Date: Friday, 27 July 2018

===Group A===

| Pos | Team | Pld | W | D | L | F | A | PD | TF | TA | TB | LB | Pts |
| 1 | Wasps 7s | 2 | 2 | 0 | 0 | 68 | 14 | 54 | 10 | 3 | 2 | 0 | 10 |
| 2 | Northampton Saints 7s | 2 | 1 | 0 | 1 | 39 | 55 | -16 | 5 | 9 | 1 | 0 | 5 |
| 3 | Gloucester Rugby 7s | 2 | 0 | 0 | 2 | 27 | 55 | -33 | 5 | 9 | 1 | 1 | 2 |
Green background progresses to the quarter-finals and may progress to cup. White background will compete in plate competition. Updated 27 July — source: Premiership Rugby

----

----

===Group B===

| Pos | Team | Pld | W | D | L | F | A | PD | TF | TA | TB | LB | Pts |
| 1 | Newcastle Falcons 7s | 2 | 2 | 0 | 0 | 47 | 31 | 16 | 7 | 5 | 0 | 0 | 9 |
| 2 | Saracens 7s | 2 | 1 | 0 | 1 | 43 | 40 | 3 | 7 | 6 | 1 | 0 | 5 |
| 3 | Leicester Tigers 7s | 2 | 0 | 0 | 2 | 28 | 47 | -19 | 4 | 7 | 0 | 1 | 1 |
Green background progresses to the quarter-finals and may progress to cup. White background will compete in plate competition. Updated 27 July — source: Premiership Rugby

----

----

===Group C===

| Pos | Team | Pld | W | D | L | F | A | PD | TF | TA | TB | LB | Pts |
| 1 | Exeter Chiefs 7s | 2 | 2 | 0 | 0 | 59 | 29 | 30 | 9 | 5 | 3 | 0 | 10 |
| 2 | Bath Rugby 7s | 2 | 1 | 0 | 1 | 44 | 53 | -9 | 8 | 7 | 1 | 0 | 5 |
| 3 | Worcester Warriors 7s | 2 | 0 | 0 | 2 | 26 | 57 | -36 | 4 | 9 | 0 | 0 | 0 |
Green background progresses to the quarter-finals and may progress to cup. White background will compete in plate competition. Updated 27 July — source: Premiership Rugby

----

----

===Group D===

| Pos | Team | Pld | W | D | L | F | A | PD | TF | TA | TB | LB | Pts |
| 1 | Harlequins 7s | 2 | 2 | 0 | 0 | 65 | 33 | 33 | 11 | 5 | 1 | 0 | 10 |
| 2 | Sale Sharks 7s | 2 | 1 | 0 | 1 | 47 | 36 | 11 | 7 | 6 | 1 | 2 | 6 |
| 3 | Bristol Bears 7s | 2 | 0 | 0 | 2 | 24 | 67 | -43 | 4 | 11 | 0 | 0 | 0 |
Green background progresses to the quarter-finals and may progress to cup. White background will compete in plate competition. Updated 27 July — source: Premiership Rugby

----

----

==Finals stage==
Finals day was played on Saturday, 28 July 2018.

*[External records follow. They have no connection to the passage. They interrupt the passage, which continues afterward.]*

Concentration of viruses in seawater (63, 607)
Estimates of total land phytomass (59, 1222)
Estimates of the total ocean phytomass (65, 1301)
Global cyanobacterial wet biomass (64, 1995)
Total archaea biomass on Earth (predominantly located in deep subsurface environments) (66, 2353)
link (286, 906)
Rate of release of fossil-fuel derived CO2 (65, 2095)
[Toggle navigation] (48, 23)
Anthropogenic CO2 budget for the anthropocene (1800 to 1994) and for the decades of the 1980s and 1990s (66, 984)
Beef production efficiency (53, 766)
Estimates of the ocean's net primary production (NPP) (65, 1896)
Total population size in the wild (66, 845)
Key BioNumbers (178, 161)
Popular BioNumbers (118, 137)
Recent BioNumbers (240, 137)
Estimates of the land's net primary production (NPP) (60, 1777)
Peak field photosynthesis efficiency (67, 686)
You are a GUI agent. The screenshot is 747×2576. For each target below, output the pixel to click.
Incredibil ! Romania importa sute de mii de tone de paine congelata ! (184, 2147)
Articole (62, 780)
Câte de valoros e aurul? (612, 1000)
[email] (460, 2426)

The four pool winners played a quarter-final against the runners-up in a 1 v 8, 2 v 7, 3 v 6 4 v 5 format. The winner of these quarter-finals competed in the cup competition, while the losers were eliminated. The third placed team in each pool competed in the plate competition.